## Directions for this task
An exact copy is required of the lines running from the one that contains "This screenshot has width=1104, height=546." to the end of the material, both ends included, with pictures omitted.

## Given information
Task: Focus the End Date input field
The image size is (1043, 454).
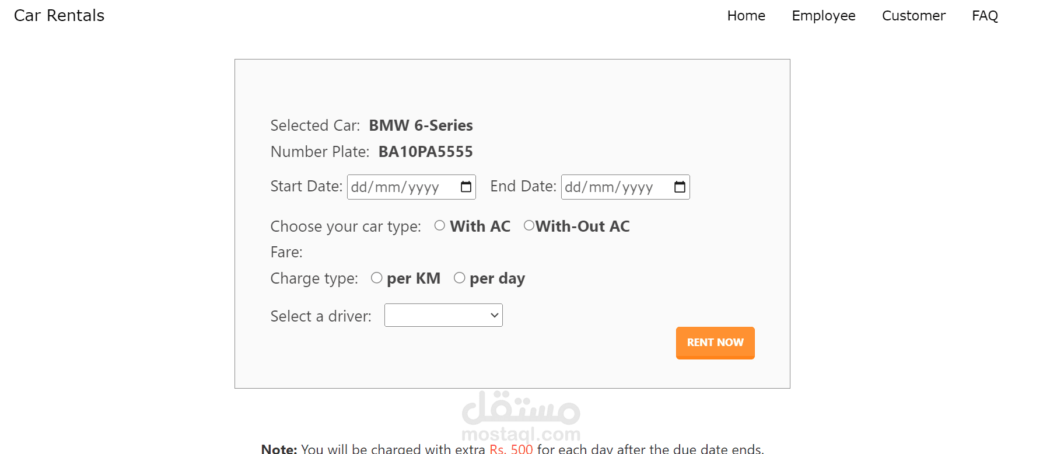Action: tap(625, 187)
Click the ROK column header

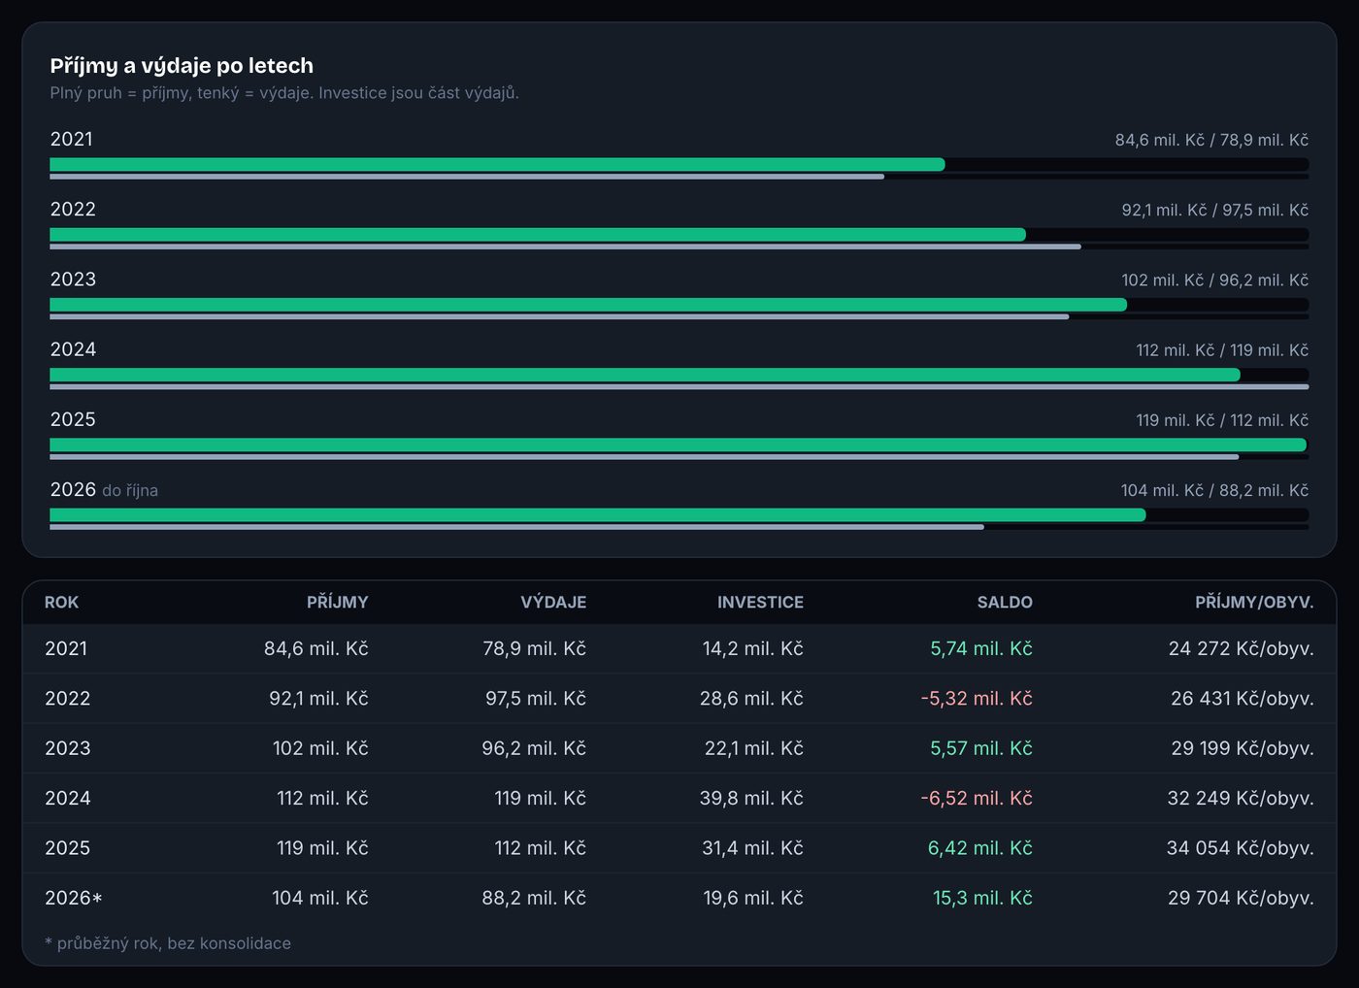(61, 602)
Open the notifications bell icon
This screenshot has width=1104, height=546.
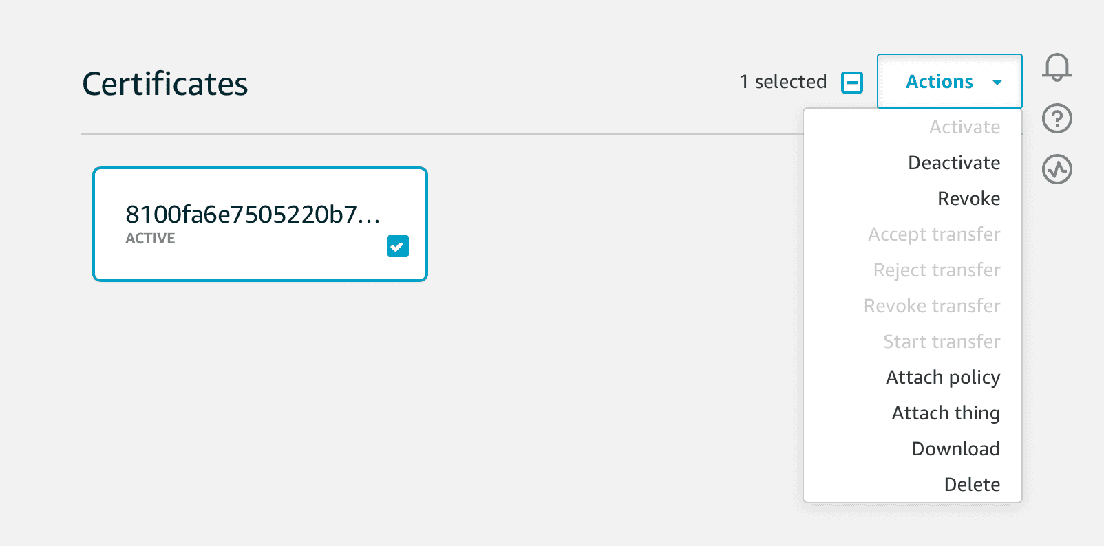(x=1057, y=67)
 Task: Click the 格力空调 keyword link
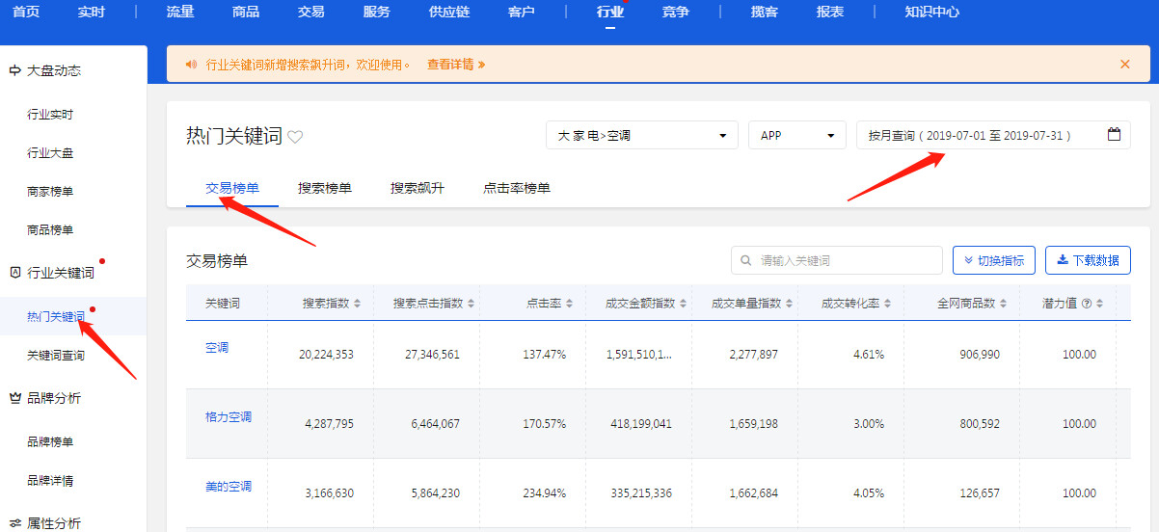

## Exercise result
This screenshot has width=1104, height=546.
(x=1057, y=67)
 Task: Click the 格力空调 keyword link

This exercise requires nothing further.